От толпы служак шустро отделился воин, тощий, как прутик, и воскликнул тонким голосом:
— Я отведу тебя к Далмату, царевич!
— Веди, — милостиво разрешил Пересвет, — а остальным прошу иметь в виду: обо всем творящемся здесь будет незамедлительно доложено царю Елисею и царице Рогнеде!

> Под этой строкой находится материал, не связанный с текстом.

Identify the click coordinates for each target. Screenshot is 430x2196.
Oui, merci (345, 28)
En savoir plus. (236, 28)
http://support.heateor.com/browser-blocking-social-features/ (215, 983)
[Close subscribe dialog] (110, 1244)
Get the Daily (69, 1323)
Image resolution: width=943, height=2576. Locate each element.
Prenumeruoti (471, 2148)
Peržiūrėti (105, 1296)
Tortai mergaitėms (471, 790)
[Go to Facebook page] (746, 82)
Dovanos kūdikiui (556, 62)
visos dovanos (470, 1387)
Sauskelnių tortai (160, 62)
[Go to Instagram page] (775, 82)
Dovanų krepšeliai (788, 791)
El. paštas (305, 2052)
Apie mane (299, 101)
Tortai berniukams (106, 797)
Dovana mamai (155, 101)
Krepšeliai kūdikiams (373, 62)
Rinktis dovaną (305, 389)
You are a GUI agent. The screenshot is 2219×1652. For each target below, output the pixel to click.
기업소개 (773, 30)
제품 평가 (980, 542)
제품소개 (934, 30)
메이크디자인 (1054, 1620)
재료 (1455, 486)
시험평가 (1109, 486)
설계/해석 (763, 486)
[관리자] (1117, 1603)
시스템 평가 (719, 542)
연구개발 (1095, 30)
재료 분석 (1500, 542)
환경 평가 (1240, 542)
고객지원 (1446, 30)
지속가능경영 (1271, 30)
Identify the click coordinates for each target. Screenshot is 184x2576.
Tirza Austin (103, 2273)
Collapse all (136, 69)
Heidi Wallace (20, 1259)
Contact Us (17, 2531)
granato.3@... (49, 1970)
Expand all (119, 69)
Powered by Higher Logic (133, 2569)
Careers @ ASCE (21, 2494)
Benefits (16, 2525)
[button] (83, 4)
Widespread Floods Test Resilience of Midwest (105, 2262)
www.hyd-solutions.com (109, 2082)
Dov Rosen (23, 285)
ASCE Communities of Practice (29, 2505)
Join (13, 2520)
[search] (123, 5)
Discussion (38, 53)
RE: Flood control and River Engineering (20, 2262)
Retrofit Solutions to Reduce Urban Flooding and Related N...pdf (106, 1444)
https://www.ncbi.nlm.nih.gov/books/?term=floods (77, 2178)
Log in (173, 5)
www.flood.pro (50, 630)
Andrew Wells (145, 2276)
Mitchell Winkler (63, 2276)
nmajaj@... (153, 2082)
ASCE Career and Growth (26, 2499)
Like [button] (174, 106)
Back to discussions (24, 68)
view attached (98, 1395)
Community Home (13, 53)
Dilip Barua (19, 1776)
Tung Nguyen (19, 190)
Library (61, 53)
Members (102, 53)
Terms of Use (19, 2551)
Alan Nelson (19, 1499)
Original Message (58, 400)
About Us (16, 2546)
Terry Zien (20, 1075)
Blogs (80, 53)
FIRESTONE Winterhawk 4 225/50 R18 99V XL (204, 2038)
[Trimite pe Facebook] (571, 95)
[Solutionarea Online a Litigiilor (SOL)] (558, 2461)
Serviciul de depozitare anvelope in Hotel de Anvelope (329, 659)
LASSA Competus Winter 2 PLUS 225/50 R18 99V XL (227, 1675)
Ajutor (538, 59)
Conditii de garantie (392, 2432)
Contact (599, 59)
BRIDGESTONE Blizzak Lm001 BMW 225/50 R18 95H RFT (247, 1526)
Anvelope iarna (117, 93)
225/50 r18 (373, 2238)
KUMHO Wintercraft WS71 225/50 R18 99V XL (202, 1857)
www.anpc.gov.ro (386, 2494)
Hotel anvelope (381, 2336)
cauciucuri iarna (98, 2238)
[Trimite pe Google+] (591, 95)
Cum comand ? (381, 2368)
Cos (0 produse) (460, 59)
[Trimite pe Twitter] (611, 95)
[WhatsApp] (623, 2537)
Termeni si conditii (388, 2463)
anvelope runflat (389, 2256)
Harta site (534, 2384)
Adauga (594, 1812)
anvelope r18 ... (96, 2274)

Воины сокрушенно качали тяжелыми с похмелья головами. Девицу тут же подхватили под белые рученьки и повели прочь, чтобы гневный царевич не увидел сего непотребства. Тощий вояка почтительно шагал впереди, оглядываясь и вздрагивая каждый раз, когда ему казалось, что Пересвет неодобрительно на него смотрит. Наконец он остановился перед дверью, уже знакомой Ване после его знаменательного ночного приключения в Серебряном дворце, и проговорил:
— Это, царевич, и есть опочивальня царевны Калины. Здесь же мы держим царя Далмата, неусыпно следя за каждым его шагом. Нужно ли мне сопровождать тебя на допросе?
— Не стоит, — строго ответил Пересвет, — возвращайся к своим и помни, что царица Рогнеда никому не прощает пьянства, блуда и вольнодумства!
— Слушаюсь, царевич, — поклонился воин и удалился на цыпочках, сокрушенно качая головой при мысли о грядущем возмездии.
Пересвет, убедившись в том, что стражник уже далеко, отпустил Ивана и шепотом спросил:
— Я тебя не задавил ненароком?
— Нет, — прохрипел Ваня, у которого отчаянно затекли спина и запястья, — напугал только.
— Это ничего, — улыбнулся Пересвет, — а теперь веди‑ка нас к царевне. Ты ведь с ней уже знаком? Да не просто знаком — в жены, говорят, сватали?
— Откуда знаешь? — изумился Иван. — Я тебе не рассказывал!
По лукавой морде волчицы Ваня понял, что это она обо всем поведала Пересвету, хотел было обидеться, но вместо того только рассмеялся:
— Эх ты какая! Сразу видно — женщина, не умеешь язык за зубами держать.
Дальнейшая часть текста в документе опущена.